■ **SOURCE DATA**:

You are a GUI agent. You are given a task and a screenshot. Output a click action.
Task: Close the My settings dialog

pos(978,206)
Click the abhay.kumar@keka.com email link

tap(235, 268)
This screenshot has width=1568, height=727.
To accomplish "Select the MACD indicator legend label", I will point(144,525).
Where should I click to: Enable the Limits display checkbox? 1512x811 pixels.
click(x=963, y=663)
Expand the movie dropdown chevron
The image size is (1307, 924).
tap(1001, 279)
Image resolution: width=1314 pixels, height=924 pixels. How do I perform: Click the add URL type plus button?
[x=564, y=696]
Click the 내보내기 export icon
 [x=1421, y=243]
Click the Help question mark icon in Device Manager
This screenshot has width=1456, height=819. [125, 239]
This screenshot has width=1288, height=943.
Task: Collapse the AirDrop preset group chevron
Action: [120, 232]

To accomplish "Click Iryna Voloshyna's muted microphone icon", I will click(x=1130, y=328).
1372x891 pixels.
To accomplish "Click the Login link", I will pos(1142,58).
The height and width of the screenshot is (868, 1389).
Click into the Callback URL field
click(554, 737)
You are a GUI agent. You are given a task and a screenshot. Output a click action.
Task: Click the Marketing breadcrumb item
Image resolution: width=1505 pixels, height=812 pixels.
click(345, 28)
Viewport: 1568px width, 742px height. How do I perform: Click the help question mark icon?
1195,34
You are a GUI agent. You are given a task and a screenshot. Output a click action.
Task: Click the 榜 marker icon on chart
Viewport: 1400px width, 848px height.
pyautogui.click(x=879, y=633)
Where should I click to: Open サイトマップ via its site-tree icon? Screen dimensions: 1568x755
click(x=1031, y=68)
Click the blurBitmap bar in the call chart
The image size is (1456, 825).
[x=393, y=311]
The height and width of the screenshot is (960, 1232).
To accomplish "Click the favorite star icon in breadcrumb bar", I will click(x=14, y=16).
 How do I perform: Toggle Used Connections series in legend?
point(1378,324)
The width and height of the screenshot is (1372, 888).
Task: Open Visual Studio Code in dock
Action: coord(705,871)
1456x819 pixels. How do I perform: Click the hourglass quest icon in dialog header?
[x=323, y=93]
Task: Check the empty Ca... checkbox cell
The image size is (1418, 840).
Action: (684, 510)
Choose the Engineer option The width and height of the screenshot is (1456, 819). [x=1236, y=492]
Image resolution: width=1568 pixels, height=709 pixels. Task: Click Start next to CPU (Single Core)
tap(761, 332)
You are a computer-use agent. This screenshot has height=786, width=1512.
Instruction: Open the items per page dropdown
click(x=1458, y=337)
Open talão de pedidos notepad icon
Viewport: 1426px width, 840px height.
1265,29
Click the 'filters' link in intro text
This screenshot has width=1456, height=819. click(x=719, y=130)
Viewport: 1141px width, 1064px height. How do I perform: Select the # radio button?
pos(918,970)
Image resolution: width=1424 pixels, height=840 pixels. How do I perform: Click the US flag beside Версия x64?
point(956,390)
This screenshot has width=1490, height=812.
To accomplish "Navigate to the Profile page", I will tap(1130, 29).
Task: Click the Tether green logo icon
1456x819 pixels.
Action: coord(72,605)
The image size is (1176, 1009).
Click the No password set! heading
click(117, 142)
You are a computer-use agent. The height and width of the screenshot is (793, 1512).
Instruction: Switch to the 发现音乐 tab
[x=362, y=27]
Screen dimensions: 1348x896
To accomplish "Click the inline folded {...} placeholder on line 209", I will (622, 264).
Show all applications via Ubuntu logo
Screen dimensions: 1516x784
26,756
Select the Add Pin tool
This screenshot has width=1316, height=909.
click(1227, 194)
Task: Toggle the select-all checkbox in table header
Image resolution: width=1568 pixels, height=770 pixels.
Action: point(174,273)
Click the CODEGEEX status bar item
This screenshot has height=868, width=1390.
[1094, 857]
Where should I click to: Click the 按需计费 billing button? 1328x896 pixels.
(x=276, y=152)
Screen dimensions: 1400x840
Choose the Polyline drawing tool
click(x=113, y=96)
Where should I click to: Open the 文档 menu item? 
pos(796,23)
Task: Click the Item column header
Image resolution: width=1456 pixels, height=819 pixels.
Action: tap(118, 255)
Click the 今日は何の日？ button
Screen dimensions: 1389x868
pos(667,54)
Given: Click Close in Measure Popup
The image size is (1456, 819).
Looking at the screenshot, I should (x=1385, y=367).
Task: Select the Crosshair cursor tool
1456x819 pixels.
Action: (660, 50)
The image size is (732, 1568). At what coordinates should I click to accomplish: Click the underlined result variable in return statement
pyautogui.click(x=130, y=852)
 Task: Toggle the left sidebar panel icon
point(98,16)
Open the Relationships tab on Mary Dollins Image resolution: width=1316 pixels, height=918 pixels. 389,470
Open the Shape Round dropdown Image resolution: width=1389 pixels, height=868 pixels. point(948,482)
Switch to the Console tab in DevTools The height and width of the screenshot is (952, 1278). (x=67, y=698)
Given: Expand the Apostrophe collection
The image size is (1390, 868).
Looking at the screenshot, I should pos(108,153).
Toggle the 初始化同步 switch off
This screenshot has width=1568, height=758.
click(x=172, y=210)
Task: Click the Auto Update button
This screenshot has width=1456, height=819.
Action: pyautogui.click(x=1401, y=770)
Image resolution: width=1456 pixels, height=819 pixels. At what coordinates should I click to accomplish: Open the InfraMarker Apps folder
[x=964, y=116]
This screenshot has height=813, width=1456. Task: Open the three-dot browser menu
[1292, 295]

■ **EXERCISE BRIEF**: In your response, reproduce the records exactly, every one.

■ **SOLUTION TO THE PROBLEM**:
You are a GUI agent. You are given a task and a screenshot. Output a click action.
Task: Close the My settings dialog

pos(978,206)
Click the abhay.kumar@keka.com email link

tap(235, 268)
This screenshot has width=1568, height=727.
To accomplish "Select the MACD indicator legend label", I will point(144,525).
Where should I click to: Enable the Limits display checkbox? 1512x811 pixels.
click(x=963, y=663)
Expand the movie dropdown chevron
The image size is (1307, 924).
tap(1001, 279)
Image resolution: width=1314 pixels, height=924 pixels. How do I perform: Click the add URL type plus button?
[x=564, y=696]
Click the 내보내기 export icon
 [x=1421, y=243]
Click the Help question mark icon in Device Manager
This screenshot has width=1456, height=819. [125, 239]
This screenshot has width=1288, height=943.
Task: Collapse the AirDrop preset group chevron
Action: [120, 232]

To accomplish "Click Iryna Voloshyna's muted microphone icon", I will click(x=1130, y=328).
1372x891 pixels.
To accomplish "Click the Login link", I will pos(1142,58).
The height and width of the screenshot is (868, 1389).
Click into the Callback URL field
click(554, 737)
You are a GUI agent. You are given a task and a screenshot. Output a click action.
Task: Click the Marketing breadcrumb item
Image resolution: width=1505 pixels, height=812 pixels.
click(345, 28)
Viewport: 1568px width, 742px height. How do I perform: Click the help question mark icon?
1195,34
You are a GUI agent. You are given a task and a screenshot. Output a click action.
Task: Click the 榜 marker icon on chart
Viewport: 1400px width, 848px height.
pyautogui.click(x=879, y=633)
Where should I click to: Open サイトマップ via its site-tree icon? Screen dimensions: 1568x755
click(x=1031, y=68)
Click the blurBitmap bar in the call chart
The image size is (1456, 825).
[x=393, y=311]
The height and width of the screenshot is (960, 1232).
To accomplish "Click the favorite star icon in breadcrumb bar", I will click(x=14, y=16).
 How do I perform: Toggle Used Connections series in legend?
point(1378,324)
The width and height of the screenshot is (1372, 888).
Task: Open Visual Studio Code in dock
Action: coord(705,871)
1456x819 pixels. How do I perform: Click the hourglass quest icon in dialog header?
[x=323, y=93]
Task: Check the empty Ca... checkbox cell
The image size is (1418, 840).
Action: (684, 510)
Choose the Engineer option The width and height of the screenshot is (1456, 819). [x=1236, y=492]
Image resolution: width=1568 pixels, height=709 pixels. Task: Click Start next to CPU (Single Core)
tap(761, 332)
You are a computer-use agent. This screenshot has height=786, width=1512.
Instruction: Open the items per page dropdown
click(x=1458, y=337)
Open talão de pedidos notepad icon
Viewport: 1426px width, 840px height.
1265,29
Click the 'filters' link in intro text
This screenshot has width=1456, height=819. click(x=719, y=130)
Viewport: 1141px width, 1064px height. How do I perform: Select the # radio button?
pos(918,970)
Image resolution: width=1424 pixels, height=840 pixels. How do I perform: Click the US flag beside Версия x64?
point(956,390)
This screenshot has width=1490, height=812.
To accomplish "Navigate to the Profile page", I will tap(1130, 29).
Task: Click the Tether green logo icon
1456x819 pixels.
Action: coord(72,605)
The image size is (1176, 1009).
Click the No password set! heading
click(117, 142)
You are a computer-use agent. The height and width of the screenshot is (793, 1512).
Instruction: Switch to the 发现音乐 tab
[x=362, y=27]
Screen dimensions: 1348x896
To accomplish "Click the inline folded {...} placeholder on line 209", I will (622, 264).
Show all applications via Ubuntu logo
Screen dimensions: 1516x784
26,756
Select the Add Pin tool
This screenshot has width=1316, height=909.
click(1227, 194)
Task: Toggle the select-all checkbox in table header
Image resolution: width=1568 pixels, height=770 pixels.
Action: point(174,273)
Click the CODEGEEX status bar item
This screenshot has height=868, width=1390.
[1094, 857]
Where should I click to: Click the 按需计费 billing button? 1328x896 pixels.
(x=276, y=152)
Screen dimensions: 1400x840
Choose the Polyline drawing tool
click(x=113, y=96)
Where should I click to: Open the 文档 menu item? 
pos(796,23)
Task: Click the Item column header
Image resolution: width=1456 pixels, height=819 pixels.
Action: tap(118, 255)
Click the 今日は何の日？ button
Screen dimensions: 1389x868
pos(667,54)
Given: Click Close in Measure Popup
The image size is (1456, 819).
Looking at the screenshot, I should (x=1385, y=367).
Task: Select the Crosshair cursor tool
1456x819 pixels.
Action: (660, 50)
The image size is (732, 1568). At what coordinates should I click to accomplish: Click the underlined result variable in return statement
pyautogui.click(x=130, y=852)
 Task: Toggle the left sidebar panel icon
point(98,16)
Open the Relationships tab on Mary Dollins Image resolution: width=1316 pixels, height=918 pixels. 389,470
Open the Shape Round dropdown Image resolution: width=1389 pixels, height=868 pixels. point(948,482)
Switch to the Console tab in DevTools The height and width of the screenshot is (952, 1278). (x=67, y=698)
Given: Expand the Apostrophe collection
The image size is (1390, 868).
Looking at the screenshot, I should pos(108,153).
Toggle the 初始化同步 switch off
This screenshot has width=1568, height=758.
click(x=172, y=210)
Task: Click the Auto Update button
This screenshot has width=1456, height=819.
Action: pyautogui.click(x=1401, y=770)
Image resolution: width=1456 pixels, height=819 pixels. At what coordinates should I click to accomplish: Open the InfraMarker Apps folder
[x=964, y=116]
This screenshot has height=813, width=1456. Task: Open the three-dot browser menu
[1292, 295]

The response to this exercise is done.